As shown in fig. 2, the embodiment of the invention further discloses a transducer-based space map convolution module for extracting the spatial features of the bone joint points. Firstly, carrying out 1×1 convolution on an input skeleton diagram, introducing more nonlinear factors, carrying out preliminary double interaction space feature extraction on an input vector by utilizing light space diagram convolution, and then normalizing the feature vector by a batch processing layer Batch Normalization. The process is defined as:
(1)
(2)
in the middle ofFor giving up adjacency matrix>Normalizing (I/O)>And->Representing input-output characteristics,/->Representing a graph distance metric function up to 2,/for>Representing a batch normalization layer;
the encoder is a transducer encoder which enters a transducer immediately, the number of layers of the encoder is defined as 2, the module consists of a multi-head attention mechanism, a feedforward neural network, a normalization layer and residual error connection, the most core of the encoder part is the multi-head attention module, a single sub-attention mechanism can be split into a plurality of subspaces, the sub-attention mechanism is executed on each subspace, so that the characteristics of different layers and different angles can be captured better, global modeling can be carried out on the spatial characteristics, and different weights can be distributed to the characteristic diagram in a self-adaptive mode; the feed-forward neural network sublayer consists of two linear transforms and an activation function, wherein the first linear transform converts the input vector into an intermediate representation vector and the second linear transform converts the intermediate representation vector into a final representation vector; the residual connection and normalization layer is used for accelerating model convergence and improving model expression capacity, the residual connection can enable the model to be trained more easily, gradient disappearance and gradient explosion are avoided, the normalization layer can accelerate model convergence, and meanwhile robustness and generalization capacity of the model are improved. In addition, an additional residual error connection is adopted for the whole module, so that the over fitting of the model is prevented, the network parameter number is reduced, and the time complexity is reduced.
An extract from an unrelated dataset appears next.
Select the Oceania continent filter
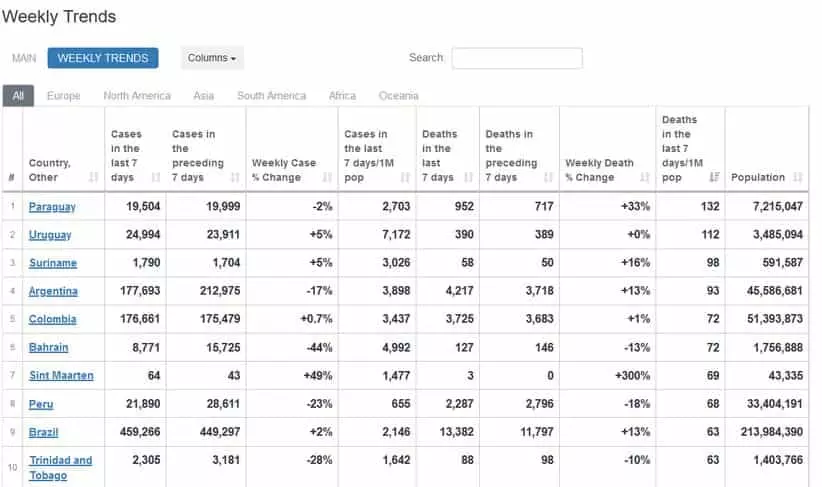Viewport: 822px width, 487px height. pos(398,96)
The process is defined as:
(3)
(4)
(5)
(6)
wherein:for inputting information +.>For content information->For the information itself +.>The attention moment array is converted into standard state distribution, < >>Normalization is achieved. />The input to each layer of neurons is translated into a mean variance,representing the input vector +.>Representing input vector +.>Representing the final characteristics of the output through the encoder,
as shown in fig. 3, the embodiment of the invention also discloses a convolution module based on the multi-scale position sensing map for extracting the time characteristics of the bone joint points. Firstly, 4 parallel time convolution branches are carried out on the extracted space feature diagram, and each branch starts with convolution of 1 multiplied by 1; then pass through batch layer and ReLU activation function pairNormalizing the feature map; the first two branches are then convolved with 2 3 x 1 times and 2 different syndromes are applied to fuse features between different channels to obtain a multi-scale time-receptive field; while the third branch extracts the most significant feature information in successive frames through a 3 x 1 max pooling layer; the last branch contains a residual connection to maintain the gradient during back propagation; the four branches are subjected to multi-scale feature fusion through product operation; residual connection is added to the outer layer of the multi-scale convolution to help the network to converge rapidly, and the multi-scale convolution is combined with the multi-scale features through weighted summation operation; taking as input a multi-scale temporal feature, using a pooled convolution kernel of two spatial dimensionsOr->Each channel is encoded along a horizontal coordinate and a vertical coordinate, respectively, to generate a pair of feature maps with direction sensing capability. The process is defined as:
(7)
(8)
in the method, in the process of the invention,and->Represents->The height in the individual channels is +.>Width is +.>Output of->Indicate->Characteristic tensor of the channel.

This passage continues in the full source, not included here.